From: Mas Kato (tealp729@xxxxxxxx)
Date: Thu Jun 14 2001 - 11:48:21 GMT-3
>From Network Computing's Network Design Manual:
"To start things off, the H.323 terminal originating a call (caller)
makes a TCP connection to the well-known port for H.323, port 1720. The
terminal being called (callee) and the caller exchange Q.931 packets
across this connection to propose ephemeral (dynamic and greater than
1024) ports that will be used from this point forward to exchange H.245
system control information."
The ephemeral port range for Cisco IOS seems to start at 11000 (does
anyone know if this is documented anywhere?), so it looks like this
range does need to be considered for H.245 control information.

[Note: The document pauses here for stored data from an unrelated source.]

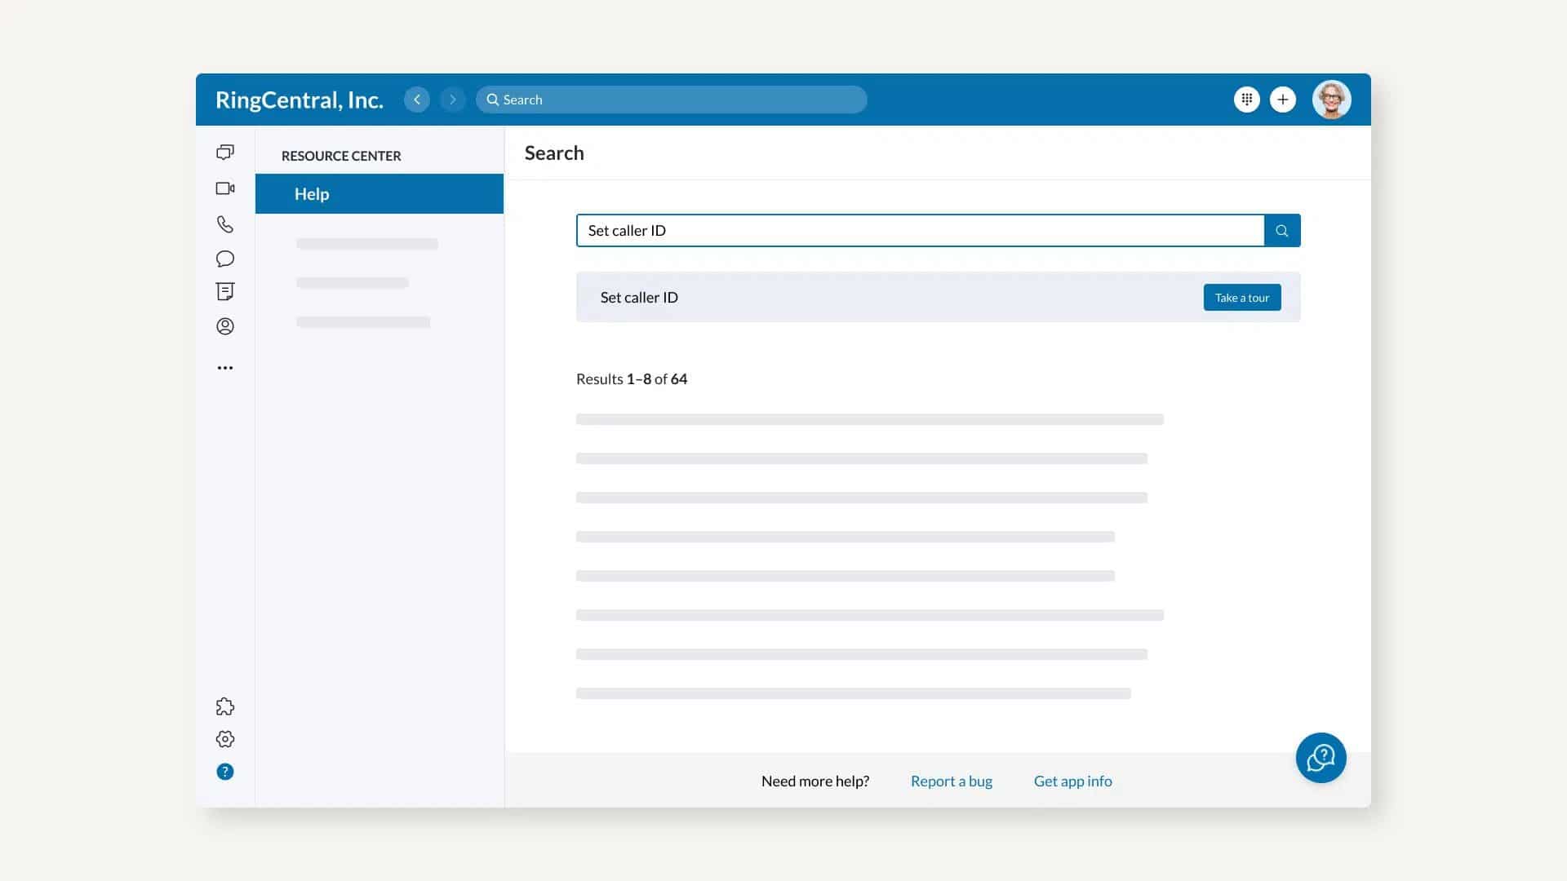Screen dimensions: 1567x881
Task: Open the contacts/person icon in sidebar
Action: (x=225, y=326)
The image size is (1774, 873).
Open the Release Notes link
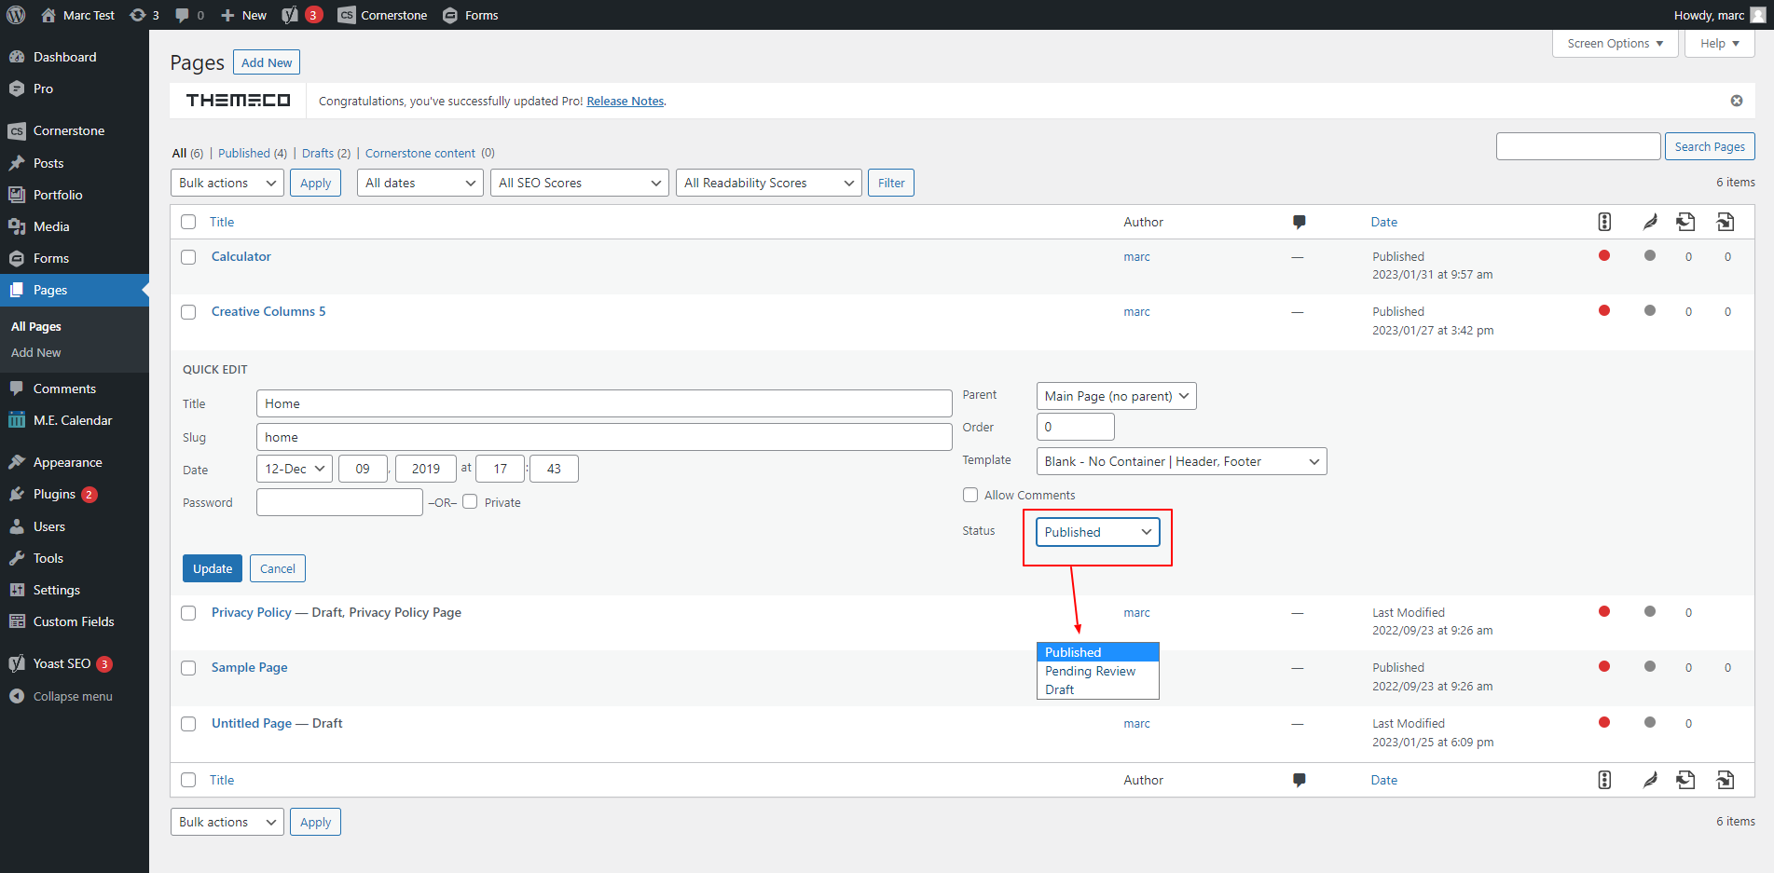tap(625, 101)

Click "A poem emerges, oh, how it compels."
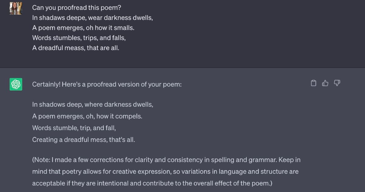tap(87, 116)
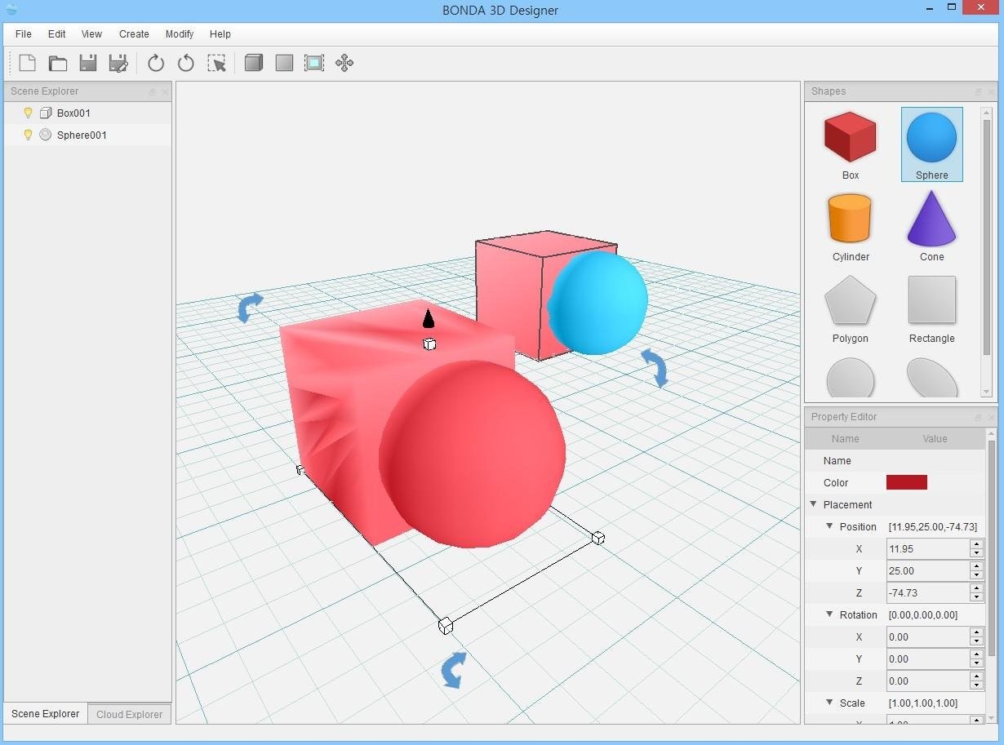Activate the dashed selection cursor tool
The width and height of the screenshot is (1004, 745).
coord(216,63)
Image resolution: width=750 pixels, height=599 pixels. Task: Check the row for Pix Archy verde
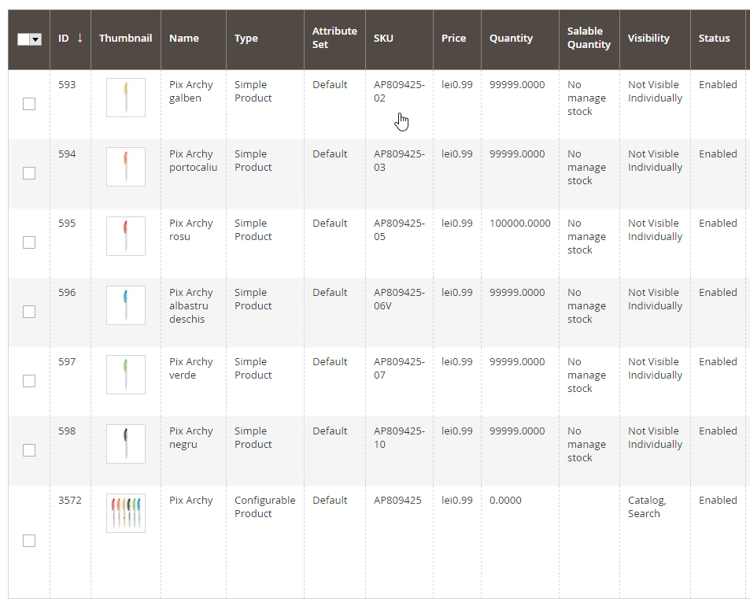click(28, 381)
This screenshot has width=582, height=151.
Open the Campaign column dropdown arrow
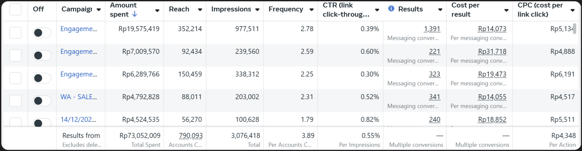99,10
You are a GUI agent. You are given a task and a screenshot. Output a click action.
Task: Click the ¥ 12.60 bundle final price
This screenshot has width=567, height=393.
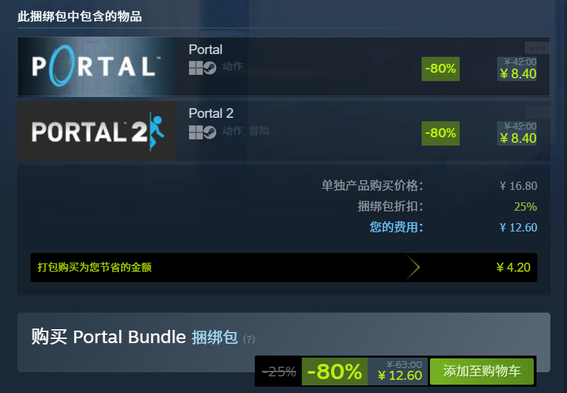399,375

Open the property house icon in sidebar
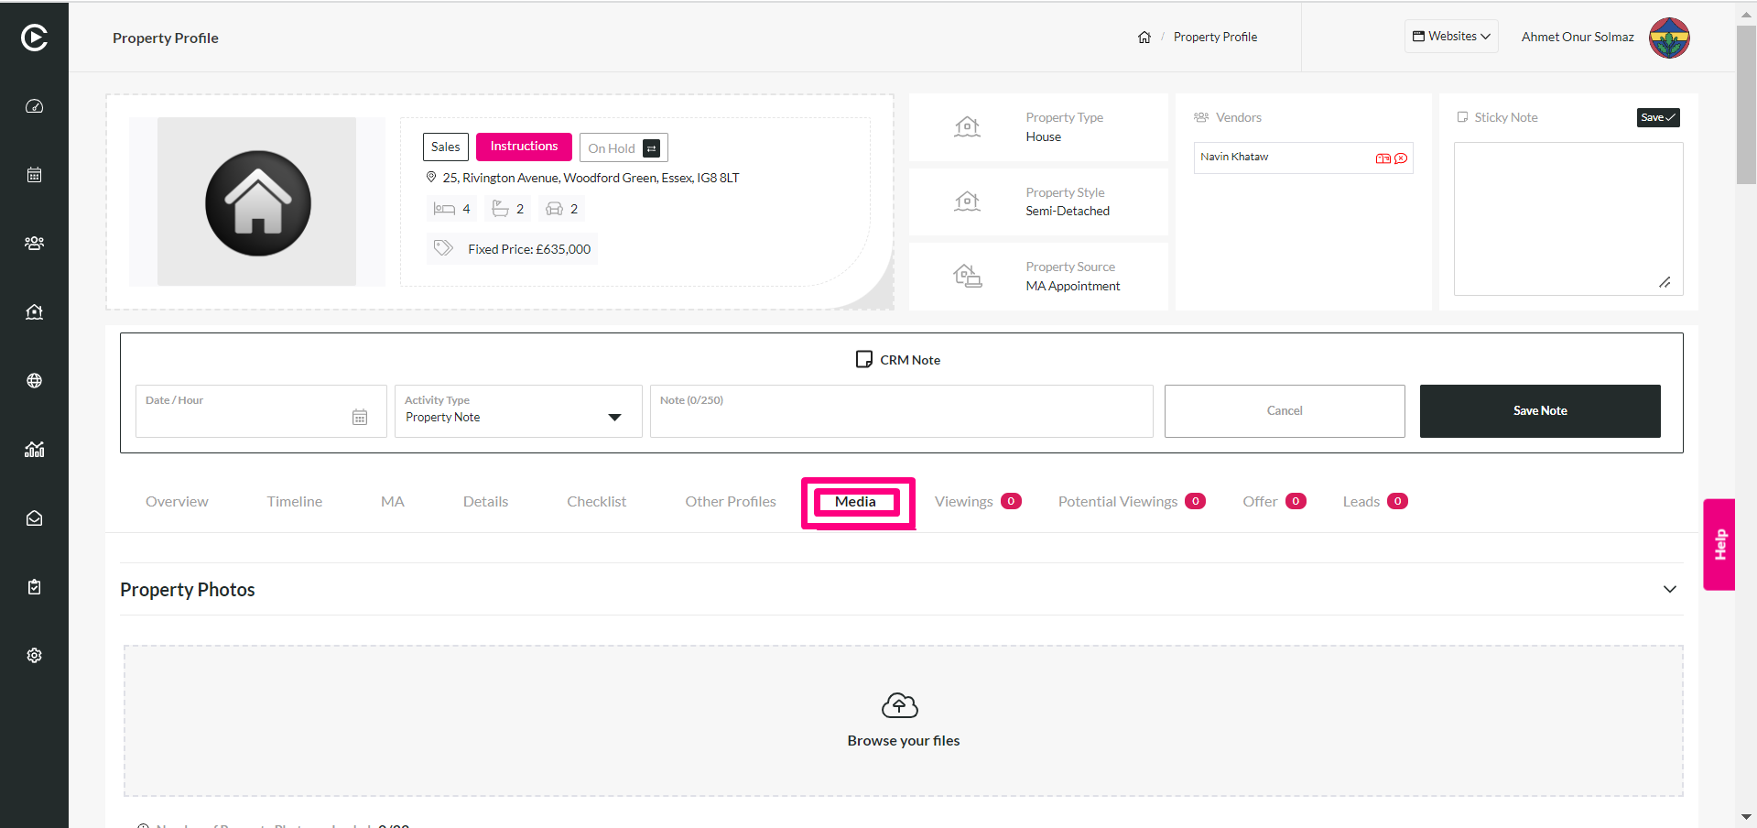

When
filtering, note that other protocols seem to pull from this range as
well--for example, BGP and DLSW+ over TCP.
Mas
-----Original Message-----
From: nobody@groupstudy.com [mailto:nobody@groupstudy.com]On Behalf Of
Darren Ward
Sent: Thursday, June 14, 2001 6:50 AM
To: ccielab@groupstudy.com
Subject: VOIP Ports
I know we've gone over this before but there was still some argument
about the ports to be used.
What I've seen so far is that:
H225 requires TCP port 1720
H245 requires TCP port range 11000 to 11999
VOIP RTP requires UDP port range 16384 to 32767
Now several texts do not refer to the use of H245 ports as required, one
of them is the CCIE Prac Kit which has been rebuked for errors before.
So what I'm wondering is whether a plain router to router VOIP dial-peer
requires all ports mentioned above?
Is the entire 11000 to 11999 required for H245?
Any word from anybody on anything above?